The earliest therapsids suffered a mass extinction after about ten million years and were replaced by new therapsids evolved from the old. All the evidence is that these new proto-mammals were warm-blooded. Again after a few million years they suffered a mass extinction and a fresh group of therapsids took over including the large cynodonts, with remarkably dog-like skulls and the herbivorous dicynodonts.
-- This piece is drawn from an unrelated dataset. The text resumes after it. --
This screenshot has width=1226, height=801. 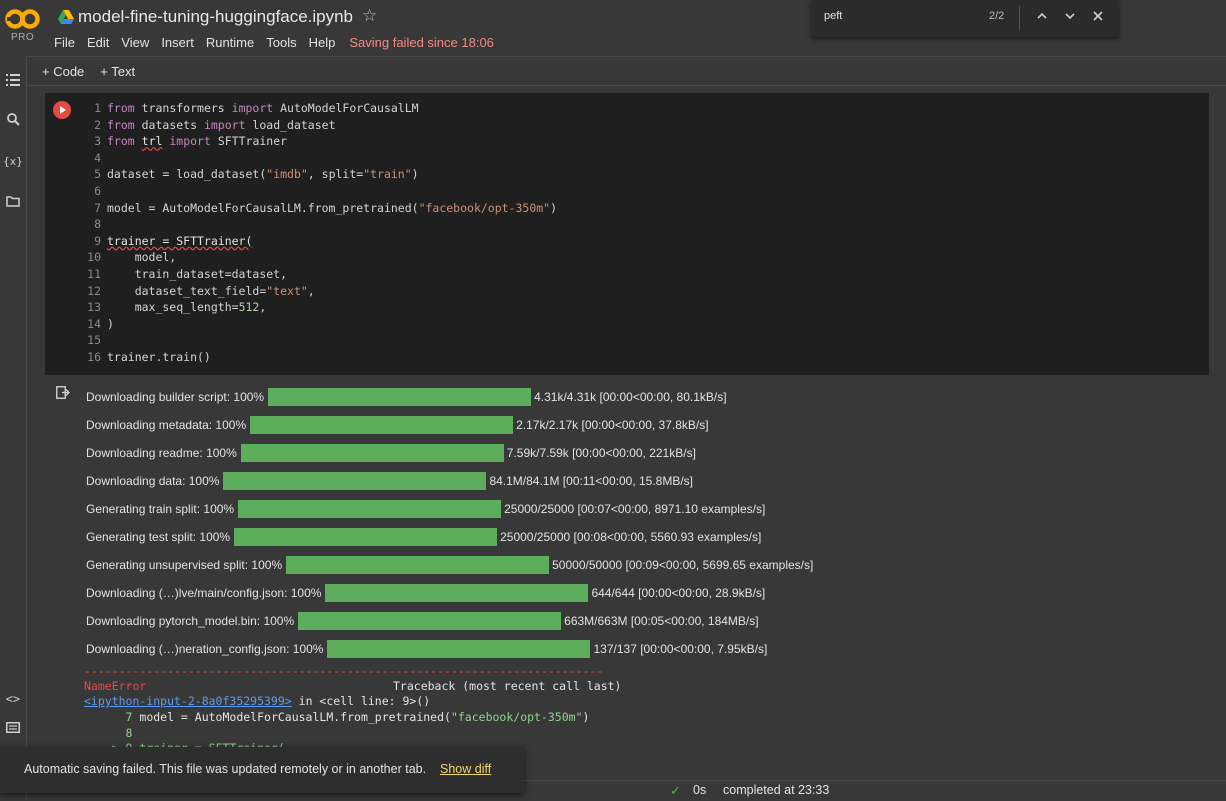 What do you see at coordinates (98, 190) in the screenshot?
I see `line-number: 6` at bounding box center [98, 190].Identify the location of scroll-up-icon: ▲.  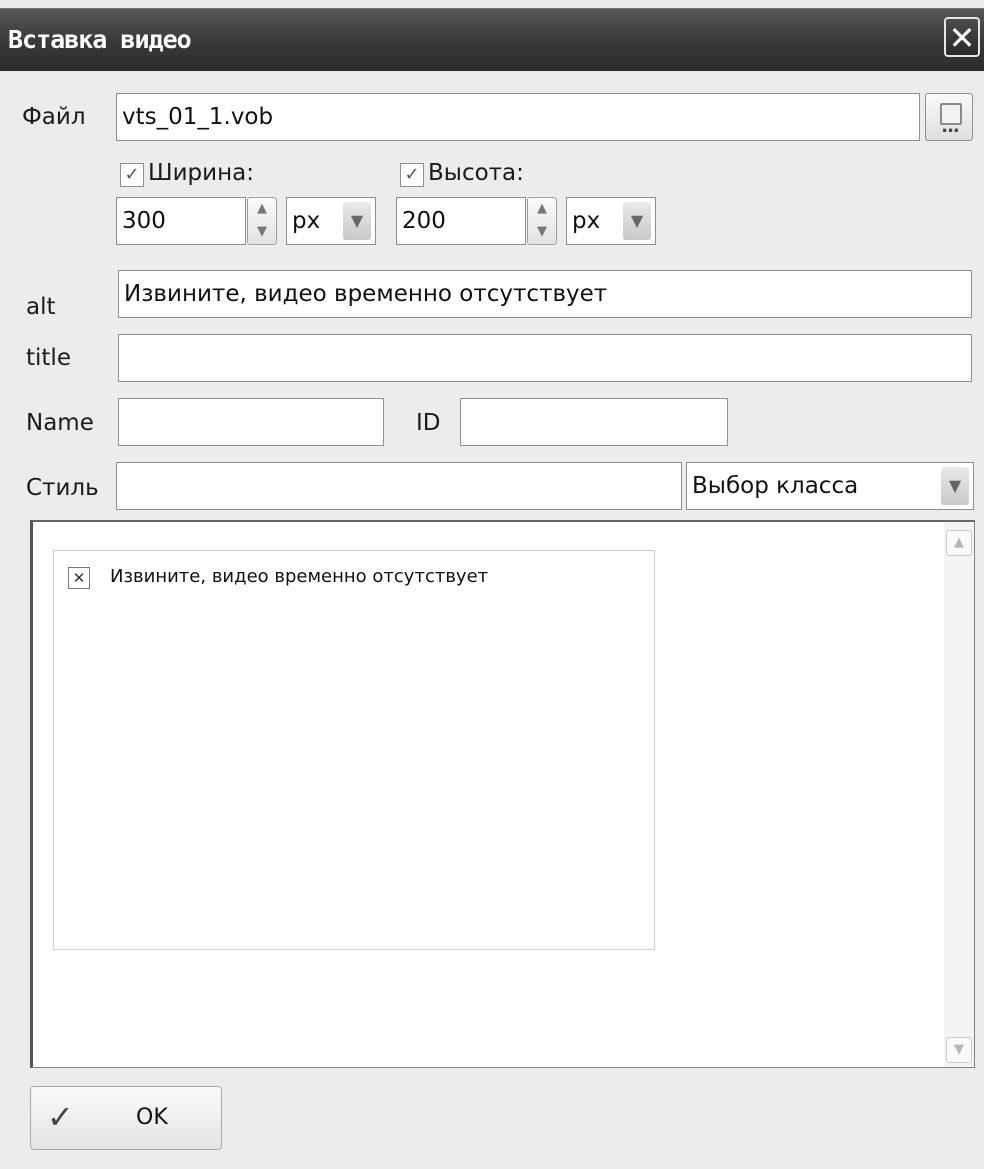
(959, 543).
Analysis of their fossils confirms that these also were warm-blooded. The external physiology (bumps for muscle attachment like the knee crest) and the internal physiology (bone texture) of therapsid bones point to warm-blood. Walking speeds calculated from fossil footprints were in the warm-blooded range and finally some of the therapsids lived at extreme latitudes where it must have been cool if not cold, making it probable that they had already evolved hair and were looking quite mammal-like. Rapid cycles of extinctions and repopulation tell us that these animals were warm-blooded—through active competition prone to mass extinction but able to restock the environment with new species by explosive adaptive radiation.